Sir John Strutt Peyton, (1786–1838) was a captain in the Royal Navy.

== Lineage ==
John Strutt Peyton, born in London on 14 January 1786, was the son of William Peyton of the Navy Office, grandson of Admiral Joseph Peyton, and great-grandson of Commodore Edward Peyton. His father's three brothers, too, were all in the navy; one of them, John, who died a rear-admiral in 1809, was captain of the Defence in the Battle of the Nile. His grandmother was a daughter of Commander John Strutt; his mother was the daughter of Commander Jacob Lobb, who died in command of the Kingfisher sloop on the American station in 1773, and was sister of Captain William Granville Lobb, afterwards a commissioner of the navy.

== Career ==
Peyton went first to sea in October 1797, on board the Hector, off Cadiz; was then for three years in the Emerald in the Mediterranean, and in January 1801 was appointed to the San Josef, Nelson's flagship in the Channel. With Nelson he was moved to the St. George, in which he was in the Baltic and afterwards off Cadiz and in the West Indies, for part of the time under the command of his uncle, Captain Lobb. During 1802–3 he served, in quick succession, in several frigates in the Channel or in the North Sea, and in August 1803 was sent out to the Victory, carrying Nelson's flag off Toulon. In March 1805 he was appointed acting-lieutenant of the Canópus, from which he was moved in May to the Ambuscade frigate with Captain William Durban, employed during the next two years in the Adriatic. Peyton's commission as lieutenant was dated 7 October 1805. In July 1807, having been sent to destroy a vessel which ran herself ashore near Ortona, he was wounded in the right elbow by a musket-bullet; the arm had to be amputated, and he was invalided.

On 1 December 1807 he was promoted to the rank of commander, and from June 1809 to February 1811 he commanded the Ephira brig in the North Sea, in the Walcheren expedition, and afterwards off Cadiz.

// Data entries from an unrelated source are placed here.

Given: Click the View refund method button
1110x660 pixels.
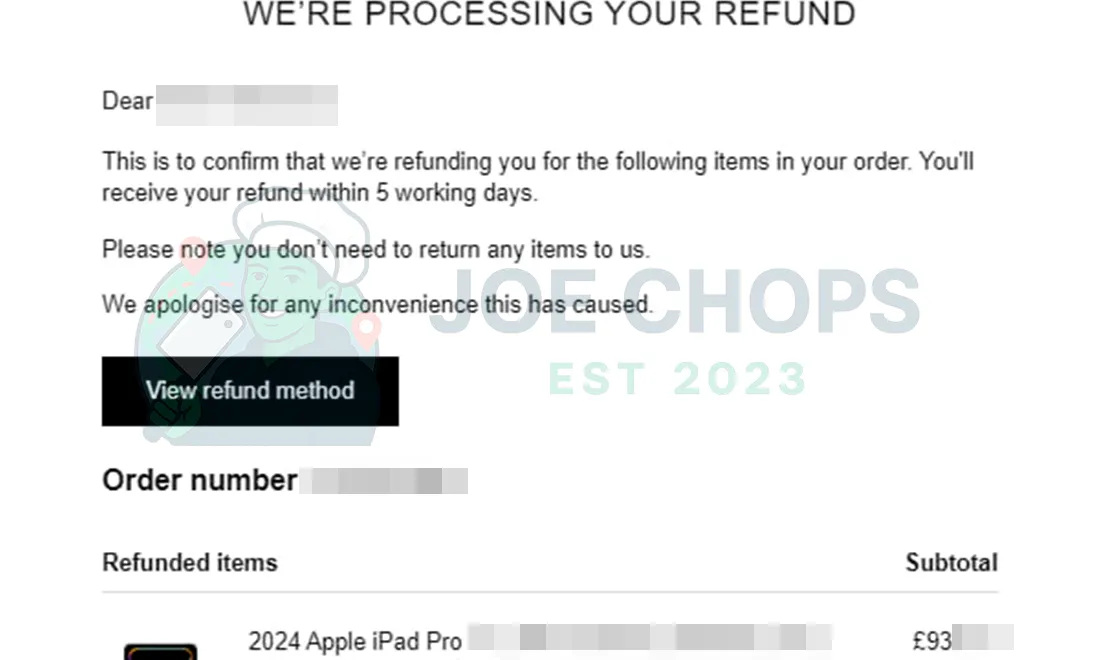Looking at the screenshot, I should pyautogui.click(x=249, y=391).
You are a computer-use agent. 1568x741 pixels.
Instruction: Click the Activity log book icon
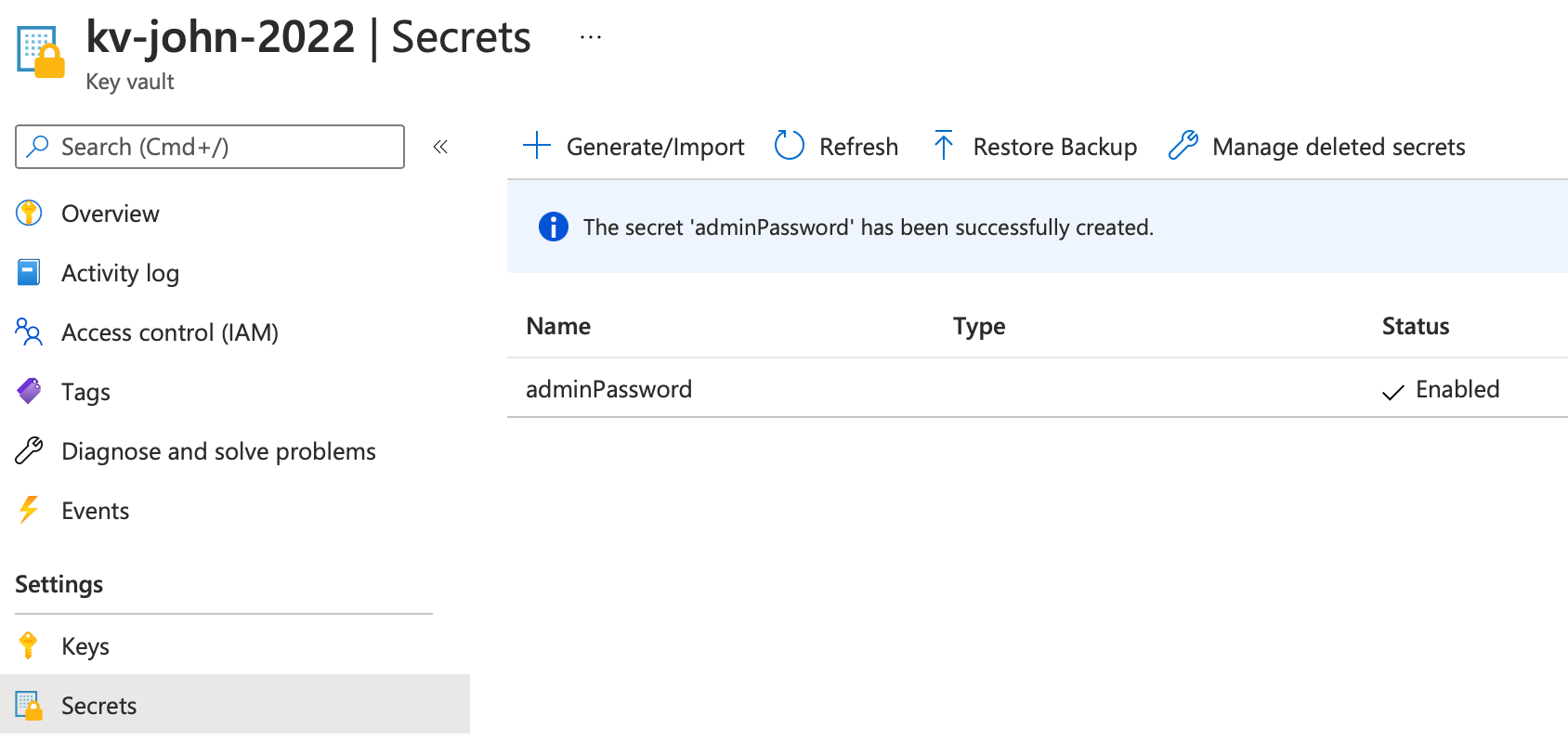point(29,273)
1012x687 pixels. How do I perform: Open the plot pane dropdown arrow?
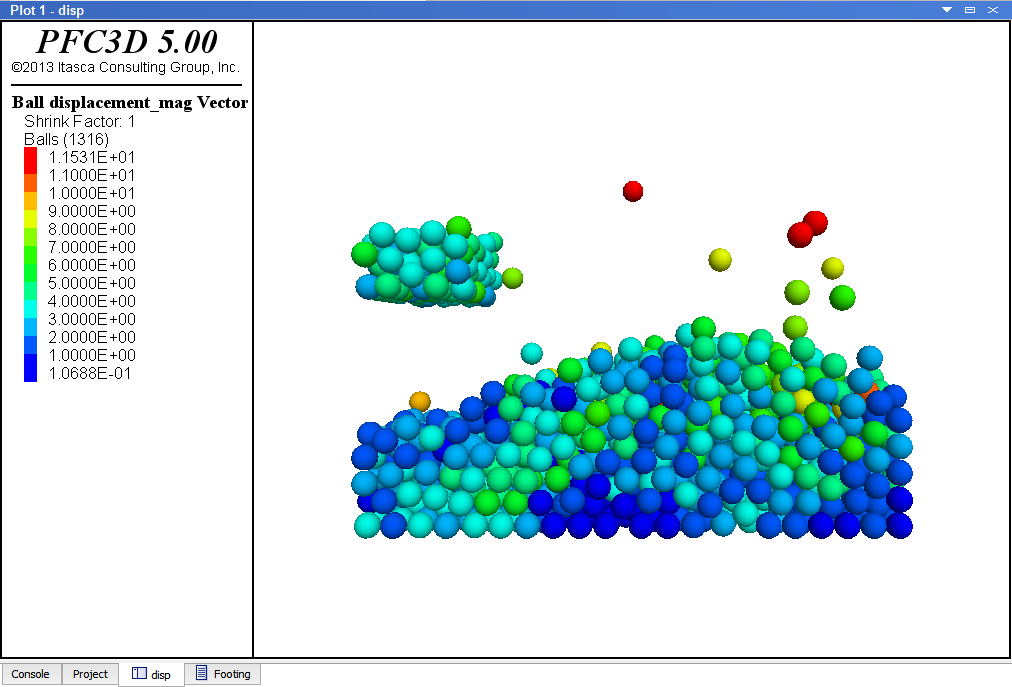(x=947, y=9)
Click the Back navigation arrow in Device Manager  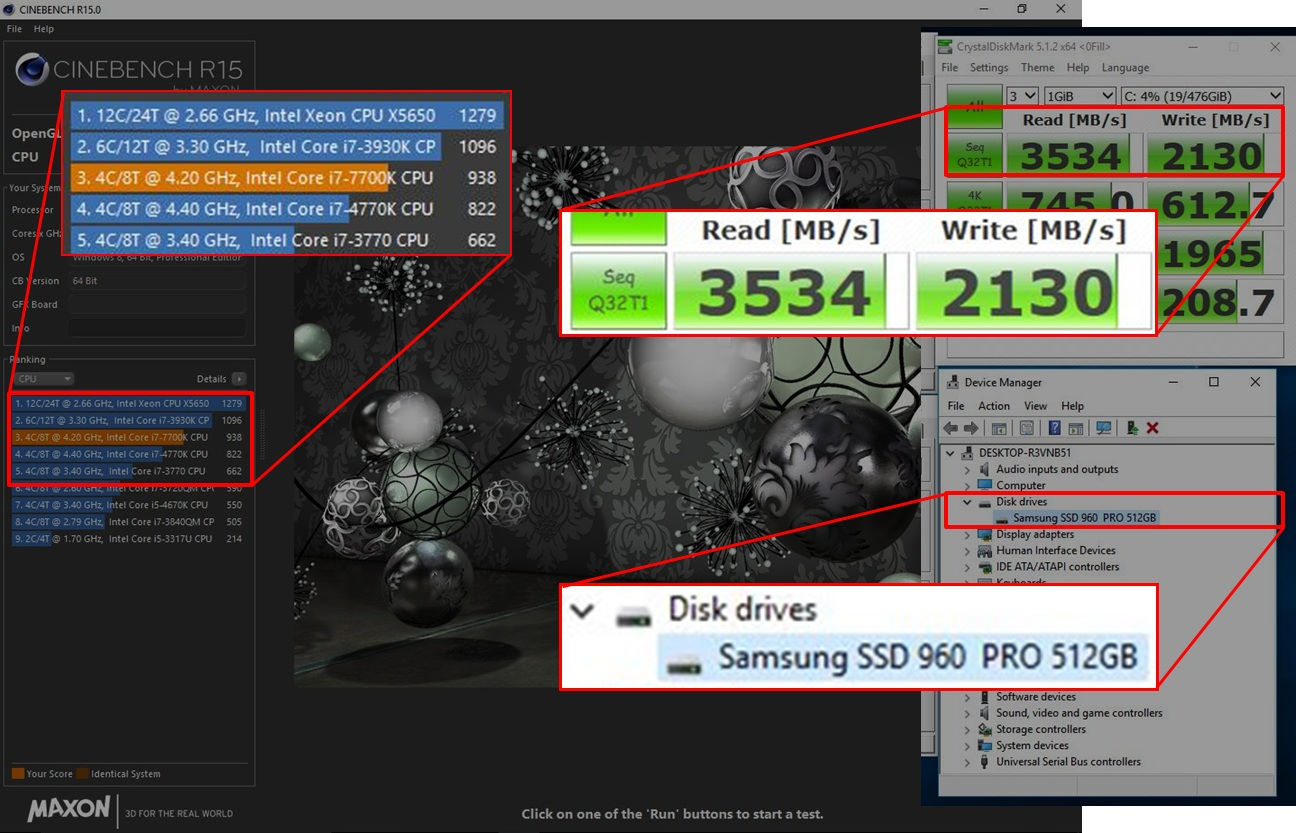pos(950,427)
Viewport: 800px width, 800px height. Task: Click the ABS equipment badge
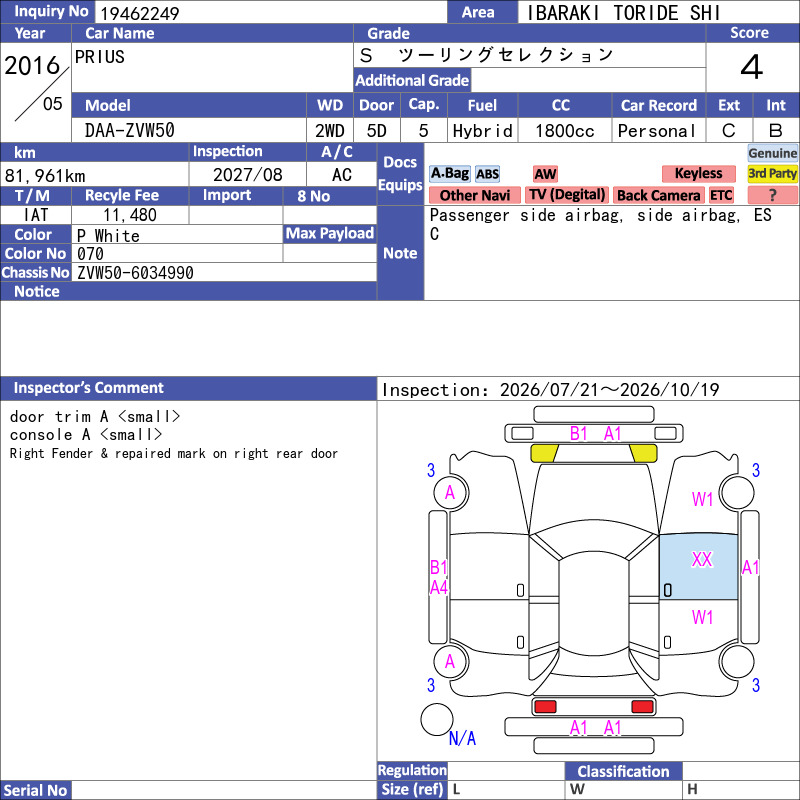pyautogui.click(x=487, y=174)
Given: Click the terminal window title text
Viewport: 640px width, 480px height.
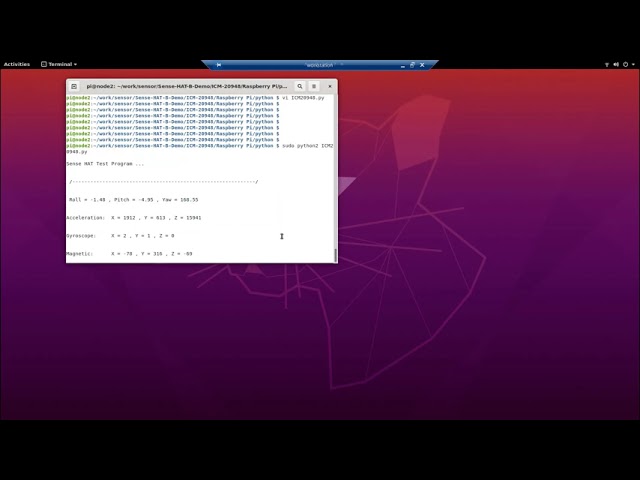Looking at the screenshot, I should (187, 86).
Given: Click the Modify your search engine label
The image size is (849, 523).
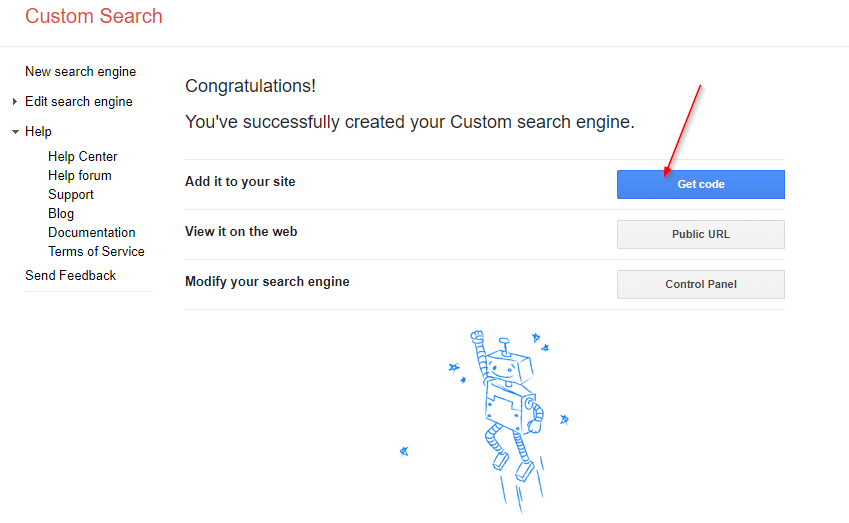Looking at the screenshot, I should tap(267, 282).
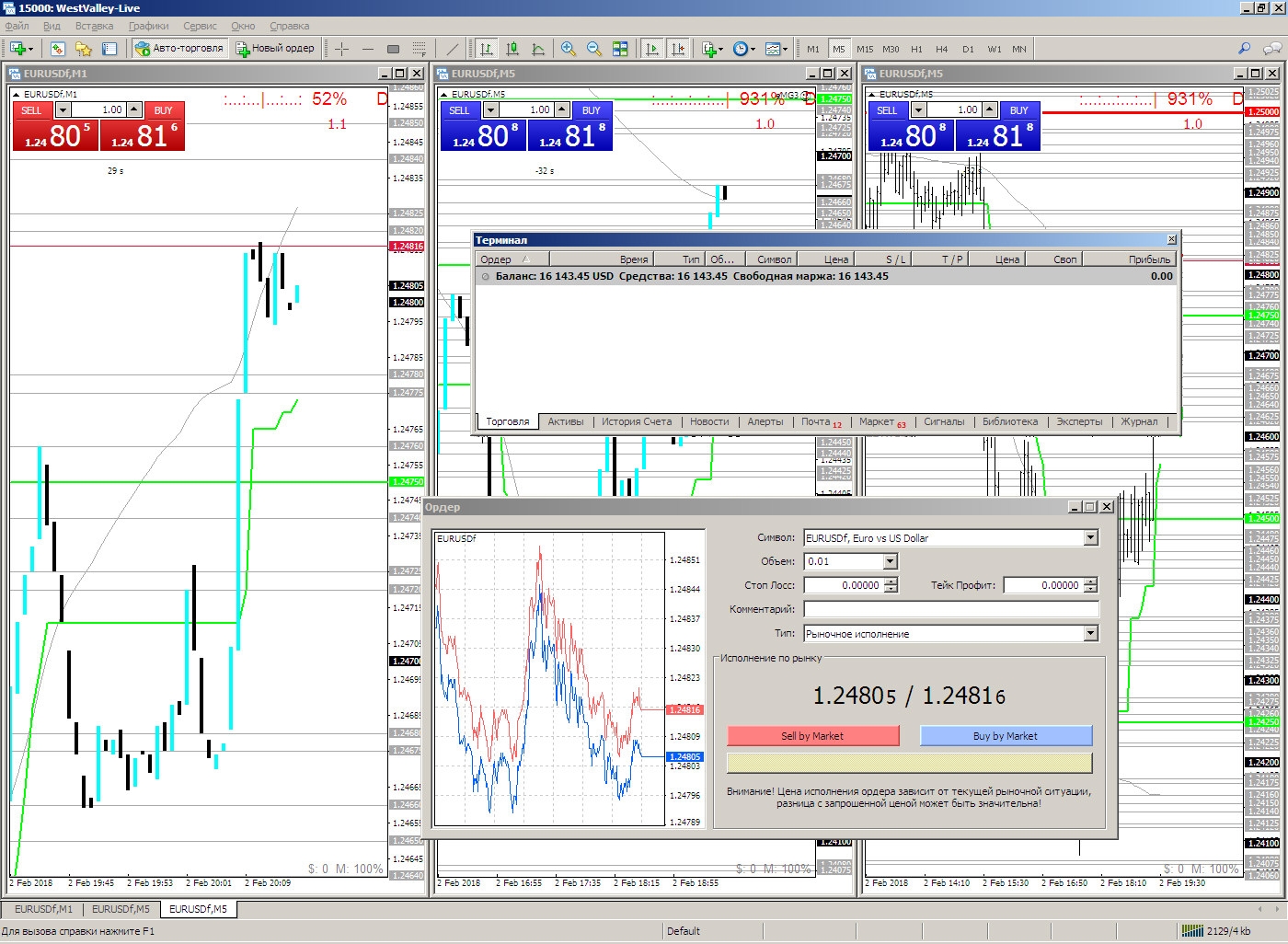Click the Zoom Out magnifier icon
Screen dimensions: 1288x944
[594, 49]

He was then appointed to the Weazel in the Archipelago; and on 26 September 1811 was posted to the Minstrel of 20 guns, in which, and afterwards in the Thames, he was employed on the coast of Valencia and Catalonia till near the end of the war, during which time he was repeatedly engaged with the enemies' batteries and privateers, and received the thanks of Sir Edward Pellew, the commander-in-chief. In September 1813 the Thames returned to England and was paid off. On 25 January 1836 he was nominated a KCH, and in June 1836 was appointed to the Madagascar of 46 guns, in which he went out to the West Indies.

== Personal and death ==
He married, in 1814, a daughter of Lieutenant Woodyear, Royal Navy, of St. Kitts. They had three daughters and two sons, the elder of whom, Lumley Woodyear, died a retired commander in 1885.

In the spring of 1838 Peyton was compelled to invalid. John Strutt Peyton died in London on 20 May.

== Sources ==

- James, William (1902). The Naval History of Great Britain. New ed. Vol. 5. London: Macmillan and Co., Ltd. pp. 346–349.
- Laughton, J. K.; Lambert, Andrew (2004). "Peyton, Sir John Strutt (1786–1838), naval officer". Oxford Dictionary of National Biography. Oxford University Press. Retrieved 11 September 2022.
- Marshall, John (1828). "Peyton, John Strutt". Royal Naval Biography. Supplement, Part 2. London: Longman, Rees, Orme, Brown and Green. pp. 438–444.